DATA TO PROCESS START

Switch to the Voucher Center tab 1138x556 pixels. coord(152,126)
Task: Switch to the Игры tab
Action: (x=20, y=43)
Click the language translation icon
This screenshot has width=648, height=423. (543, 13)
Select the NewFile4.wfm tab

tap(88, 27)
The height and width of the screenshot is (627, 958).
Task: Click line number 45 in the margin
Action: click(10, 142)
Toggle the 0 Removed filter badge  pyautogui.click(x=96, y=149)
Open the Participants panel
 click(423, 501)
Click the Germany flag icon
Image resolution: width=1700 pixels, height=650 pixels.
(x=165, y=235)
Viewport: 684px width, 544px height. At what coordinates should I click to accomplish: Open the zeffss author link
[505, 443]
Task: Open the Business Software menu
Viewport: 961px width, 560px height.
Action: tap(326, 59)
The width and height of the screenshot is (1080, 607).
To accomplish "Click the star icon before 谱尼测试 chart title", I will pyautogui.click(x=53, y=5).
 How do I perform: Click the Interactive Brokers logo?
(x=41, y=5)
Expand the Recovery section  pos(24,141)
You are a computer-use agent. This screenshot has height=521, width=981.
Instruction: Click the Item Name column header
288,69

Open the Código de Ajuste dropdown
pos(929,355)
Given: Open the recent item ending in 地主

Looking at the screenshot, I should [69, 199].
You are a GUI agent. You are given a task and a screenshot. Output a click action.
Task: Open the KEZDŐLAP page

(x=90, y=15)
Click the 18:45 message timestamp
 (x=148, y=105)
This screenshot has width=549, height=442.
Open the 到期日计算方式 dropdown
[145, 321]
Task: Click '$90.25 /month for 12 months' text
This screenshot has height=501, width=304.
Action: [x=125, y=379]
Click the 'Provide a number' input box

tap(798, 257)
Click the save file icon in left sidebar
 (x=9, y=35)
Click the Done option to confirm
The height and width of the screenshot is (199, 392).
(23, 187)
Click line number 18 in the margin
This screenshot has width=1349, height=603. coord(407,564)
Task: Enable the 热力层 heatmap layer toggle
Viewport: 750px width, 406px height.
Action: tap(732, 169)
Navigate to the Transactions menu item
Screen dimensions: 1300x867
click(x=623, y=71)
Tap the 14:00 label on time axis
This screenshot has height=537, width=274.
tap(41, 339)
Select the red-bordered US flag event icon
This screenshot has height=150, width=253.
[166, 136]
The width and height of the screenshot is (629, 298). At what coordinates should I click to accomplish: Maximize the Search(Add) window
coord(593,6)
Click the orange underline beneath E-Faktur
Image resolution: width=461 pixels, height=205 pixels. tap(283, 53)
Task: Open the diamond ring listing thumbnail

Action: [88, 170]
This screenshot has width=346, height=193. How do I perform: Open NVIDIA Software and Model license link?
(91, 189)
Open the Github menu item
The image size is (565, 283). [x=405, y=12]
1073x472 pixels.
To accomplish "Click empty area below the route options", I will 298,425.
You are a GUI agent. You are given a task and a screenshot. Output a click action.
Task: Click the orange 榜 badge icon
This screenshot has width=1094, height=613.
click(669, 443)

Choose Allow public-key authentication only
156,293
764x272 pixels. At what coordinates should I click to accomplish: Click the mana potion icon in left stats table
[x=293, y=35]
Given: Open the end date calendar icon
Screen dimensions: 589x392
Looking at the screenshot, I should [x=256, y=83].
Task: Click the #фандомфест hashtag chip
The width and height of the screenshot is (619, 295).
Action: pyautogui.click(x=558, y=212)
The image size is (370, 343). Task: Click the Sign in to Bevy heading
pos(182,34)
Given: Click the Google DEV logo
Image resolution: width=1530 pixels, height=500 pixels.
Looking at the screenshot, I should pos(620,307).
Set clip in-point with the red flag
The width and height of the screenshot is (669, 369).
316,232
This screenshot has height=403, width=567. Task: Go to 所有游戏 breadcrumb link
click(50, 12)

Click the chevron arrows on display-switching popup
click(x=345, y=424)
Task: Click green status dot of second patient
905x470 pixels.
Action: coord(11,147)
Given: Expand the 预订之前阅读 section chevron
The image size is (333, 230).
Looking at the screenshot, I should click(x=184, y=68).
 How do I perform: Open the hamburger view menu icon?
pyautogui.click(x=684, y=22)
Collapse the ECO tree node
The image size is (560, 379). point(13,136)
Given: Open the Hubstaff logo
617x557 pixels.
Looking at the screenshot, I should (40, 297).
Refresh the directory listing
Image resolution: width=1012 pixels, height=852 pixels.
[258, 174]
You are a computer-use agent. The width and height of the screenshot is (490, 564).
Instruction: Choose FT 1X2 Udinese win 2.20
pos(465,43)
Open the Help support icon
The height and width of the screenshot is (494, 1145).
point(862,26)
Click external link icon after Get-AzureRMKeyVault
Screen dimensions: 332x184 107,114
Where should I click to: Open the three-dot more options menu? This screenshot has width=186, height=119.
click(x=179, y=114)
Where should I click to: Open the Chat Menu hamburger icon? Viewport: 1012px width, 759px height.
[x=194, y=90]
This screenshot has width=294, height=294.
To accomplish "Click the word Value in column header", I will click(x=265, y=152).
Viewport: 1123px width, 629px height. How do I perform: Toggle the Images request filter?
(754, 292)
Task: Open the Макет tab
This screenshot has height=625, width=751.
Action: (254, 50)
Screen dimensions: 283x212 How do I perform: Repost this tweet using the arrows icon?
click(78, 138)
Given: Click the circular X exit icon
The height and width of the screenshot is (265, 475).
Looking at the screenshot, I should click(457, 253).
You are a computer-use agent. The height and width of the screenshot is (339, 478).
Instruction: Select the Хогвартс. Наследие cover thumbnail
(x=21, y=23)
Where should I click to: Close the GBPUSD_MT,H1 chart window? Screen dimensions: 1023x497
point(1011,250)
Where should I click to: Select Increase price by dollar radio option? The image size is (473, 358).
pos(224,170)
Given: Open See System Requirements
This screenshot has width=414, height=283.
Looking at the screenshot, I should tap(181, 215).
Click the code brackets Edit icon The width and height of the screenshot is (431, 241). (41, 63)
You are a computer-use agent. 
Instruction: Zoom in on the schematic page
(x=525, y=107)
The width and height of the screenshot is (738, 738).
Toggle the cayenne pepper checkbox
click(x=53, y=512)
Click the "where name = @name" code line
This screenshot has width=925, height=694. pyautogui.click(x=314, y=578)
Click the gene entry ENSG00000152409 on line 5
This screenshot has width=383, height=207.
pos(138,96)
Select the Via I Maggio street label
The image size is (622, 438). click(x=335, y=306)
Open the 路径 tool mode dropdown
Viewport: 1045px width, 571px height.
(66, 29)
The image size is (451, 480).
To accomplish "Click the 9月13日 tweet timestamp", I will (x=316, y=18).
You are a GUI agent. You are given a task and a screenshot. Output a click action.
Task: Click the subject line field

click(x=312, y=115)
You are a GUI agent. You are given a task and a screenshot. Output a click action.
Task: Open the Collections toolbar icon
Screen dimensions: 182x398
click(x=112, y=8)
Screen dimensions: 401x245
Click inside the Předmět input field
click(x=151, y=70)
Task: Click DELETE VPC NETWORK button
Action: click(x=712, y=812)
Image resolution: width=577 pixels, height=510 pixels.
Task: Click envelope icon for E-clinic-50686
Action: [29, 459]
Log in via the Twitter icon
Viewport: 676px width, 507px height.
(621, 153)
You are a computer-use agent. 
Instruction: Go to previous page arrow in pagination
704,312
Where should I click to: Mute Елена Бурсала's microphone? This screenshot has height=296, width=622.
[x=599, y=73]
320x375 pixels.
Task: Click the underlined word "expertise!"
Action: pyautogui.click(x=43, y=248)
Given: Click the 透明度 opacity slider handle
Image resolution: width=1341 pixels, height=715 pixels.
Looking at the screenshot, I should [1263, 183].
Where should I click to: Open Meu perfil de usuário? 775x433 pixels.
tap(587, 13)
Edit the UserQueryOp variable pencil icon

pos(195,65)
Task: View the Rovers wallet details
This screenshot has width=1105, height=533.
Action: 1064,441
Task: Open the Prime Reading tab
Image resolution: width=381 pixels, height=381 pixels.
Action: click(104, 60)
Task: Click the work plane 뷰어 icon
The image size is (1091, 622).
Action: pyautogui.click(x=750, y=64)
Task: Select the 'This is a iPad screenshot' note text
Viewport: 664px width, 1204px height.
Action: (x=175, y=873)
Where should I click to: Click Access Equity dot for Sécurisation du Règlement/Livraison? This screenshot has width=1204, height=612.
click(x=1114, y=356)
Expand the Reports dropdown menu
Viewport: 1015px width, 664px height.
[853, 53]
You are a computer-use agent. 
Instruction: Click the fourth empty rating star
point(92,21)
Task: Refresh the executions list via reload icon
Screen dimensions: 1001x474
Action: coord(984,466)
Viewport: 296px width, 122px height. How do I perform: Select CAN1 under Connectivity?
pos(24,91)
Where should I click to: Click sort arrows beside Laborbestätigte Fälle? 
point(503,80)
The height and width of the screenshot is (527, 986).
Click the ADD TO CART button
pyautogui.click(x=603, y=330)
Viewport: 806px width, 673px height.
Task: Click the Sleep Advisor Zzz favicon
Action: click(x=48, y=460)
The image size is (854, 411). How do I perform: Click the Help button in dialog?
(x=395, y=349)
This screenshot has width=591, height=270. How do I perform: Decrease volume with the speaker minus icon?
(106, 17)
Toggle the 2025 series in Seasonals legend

DATA TO PROCESS END

> _WHAT YOU WILL DO_
Send back an exact copy of only the lines from the line with "This screenshot has height=537, width=274." up to and including the line with "Task: Click the orange 榜 badge icon" in the data above.

> _EXERCISE OUTPUT_
This screenshot has height=537, width=274.
tap(41, 339)
Select the red-bordered US flag event icon
This screenshot has height=150, width=253.
[166, 136]
The width and height of the screenshot is (629, 298). At what coordinates should I click to accomplish: Maximize the Search(Add) window
coord(593,6)
Click the orange underline beneath E-Faktur
Image resolution: width=461 pixels, height=205 pixels. tap(283, 53)
Task: Open the diamond ring listing thumbnail

Action: [88, 170]
This screenshot has width=346, height=193. How do I perform: Open NVIDIA Software and Model license link?
(91, 189)
Open the Github menu item
The image size is (565, 283). [x=405, y=12]
1073x472 pixels.
To accomplish "Click empty area below the route options", I will 298,425.
You are a GUI agent. You are given a task and a screenshot. Output a click action.
Task: Click the orange 榜 badge icon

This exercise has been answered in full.